● ИСХОДНЫЙ ТЕКСТ:

===

При рассмотрении дела "Рябикин против Российской Федерации" Суд также пришел к выводу, что экстрадиция заявителя в Туркменистан могла нарушить ст. 3 Конвенции (п. п. 107 - 122 Постановления от 19 июня 2008 г.). Основной аргумент, который использовался заявителем в рамках ст. 3, был связан с угрозой недопустимого обращения с заявителем в местах лишения свободы в Туркменистане, принимая во внимание его этническое происхождение. Суд подчеркнул, что заявитель в Туркменистане обвинялся в серьезном преступлении (растрата имущества), наказываемом лишением свободы от 8 до 15 лет. Если заявитель будет экстрадирован в Туркменистан, он наверняка будет заключен под стражу и столкнется с реальным риском провести длительное время в заключении. Принимая во внимание условия лишения свободы, наличие заключения без связи с внешним миром (incommunicado detention) и уязвимую ситуацию с национальными меньшинствами, Суд пришел к выводу, что существуют основания предполагать, что в случае экстрадиции заявитель может столкнуться с обращением, противоречащим ст. 3 Конвенции.

Если при осуществлении экстрадиции отсутствуют фактические обстоятельства, которые могли бы свидетельствовать о возможном риске недопустимого обращения по отношению к экстрадируемому лицу, то Суд не констатирует нарушение ст. 3, как это произошло при рассмотрении дела "Ю. против Российской Федерации" (п. п. 72 - 91 Постановления от 4 декабря 2008 г.). Суд пришел к выводу об отсутствии достаточных оснований для предположений того, что заявитель мог столкнуться с риском недопустимого обращения в случае его экстрадиции в Китайскую Народную Республику.


Без вести пропавшие лица


Практика Суда свидетельствует, что имеются основания для применения ст. 3 в случаях, когда без вести пропали лица и государство не исполняет своих позитивных обязательств согласно данному конвенционному положению. В рассматриваемой ситуации позитивные обязательства государства заключаются в осуществлении эффективных действий, связанных с обнаружением без вести пропавшего лица. Если государство предприняло все необходимые меры для розыска лица и лицо не обнаружили, то государство не будет нести ответственность за необнаружение такого лица, при условии что государство не было прямо или косвенно вовлечено в исчезновение лица. Но если государство не предприняло всех необходимых мер и вследствие этого пропавшее лицо не было обнаружено, то здесь государство может быть привлечено к ответственности, о чем свидетельствует ряд дел, рассмотренных Судом в отношении Российской Федерации.

===

● ЗАДАНИЕ A:
Выпишите из исходного текста весь фрагмент от слов «Если при осуществлении» вниз до слов «Китайскую Народную Республику.».
● ЗАДАНИЕ B:
Каким сроком лишения свободы, согласно исходному тексту, наказывается преступление, в котором обвинялся заявитель по делу "Рябикин против Российской Федерации"?
● ЗАДАНИЕ C:
Соответствуют ли исходному тексту следующие утверждения? Для каждого ответьте «да» или «нет» и приведите решающие слова текста дословно.
(i) По делу "Ю. против Российской Федерации" Суд констатировал нарушение ст. 3.
(ii) Заявитель по делу "Рябикин против Российской Федерации" обвинялся в растрате имущества.
(iii) По делу "Ю. против Российской Федерации" речь шла об экстрадиции в Туркменистан.

● ДАННЫЕ ДЛЯ АНАЛИЗА:
===

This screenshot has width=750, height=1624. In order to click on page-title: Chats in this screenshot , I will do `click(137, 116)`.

===

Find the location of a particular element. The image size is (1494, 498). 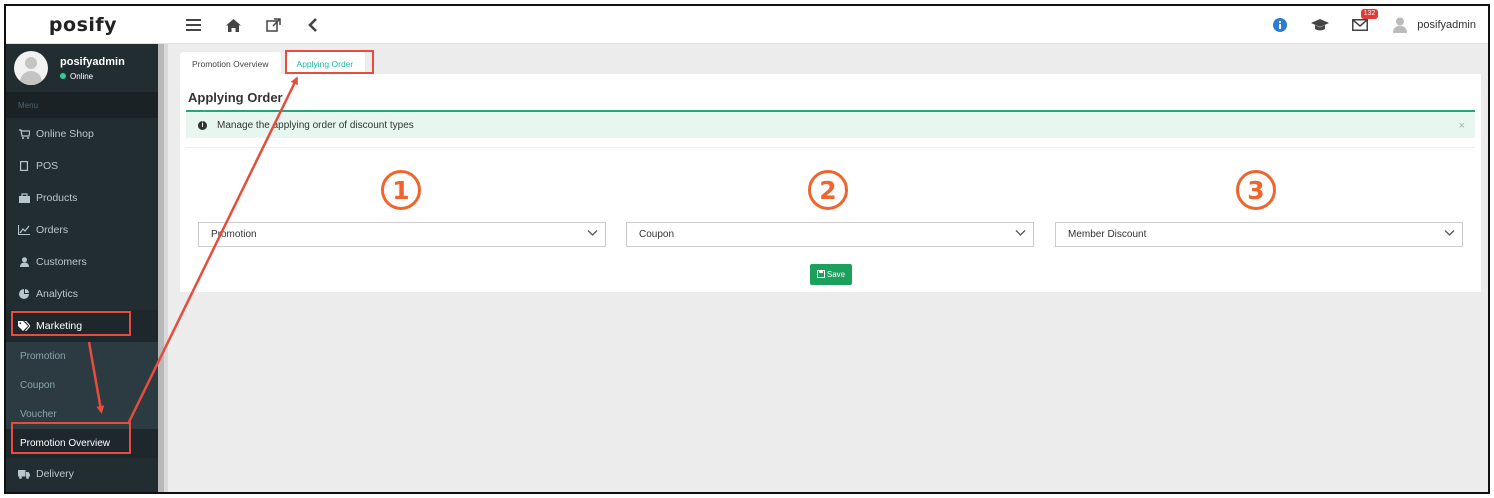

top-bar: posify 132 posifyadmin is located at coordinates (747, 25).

===

● ВАШЕ РЕШЕНИЕ A:
Если при осуществлении экстрадиции отсутствуют фактические обстоятельства, которые могли бы свидетельствовать о возможном риске недопустимого обращения по отношению к экстрадируемому лицу, то Суд не констатирует нарушение ст. 3, как это произошло при рассмотрении дела "Ю. против Российской Федерации" (п. п. 72 - 91 Постановления от 4 декабря 2008 г.). Суд пришел к выводу об отсутствии достаточных оснований для предположений того, что заявитель мог столкнуться с риском недопустимого обращения в случае его экстрадиции в Китайскую Народную Республику.

● ВАШЕ РЕШЕНИЕ B:
Лишением свободы от 8 до 15 лет.

● ВАШЕ РЕШЕНИЕ C:
(i) Нет: «то Суд не констатирует нарушение ст. 3, как это произошло при рассмотрении дела "Ю. против Российской Федерации"».
(ii) Да: «обвинялся в серьезном преступлении (растрата имущества)».
(iii) Нет: «в случае его экстрадиции в Китайскую Народную Республику».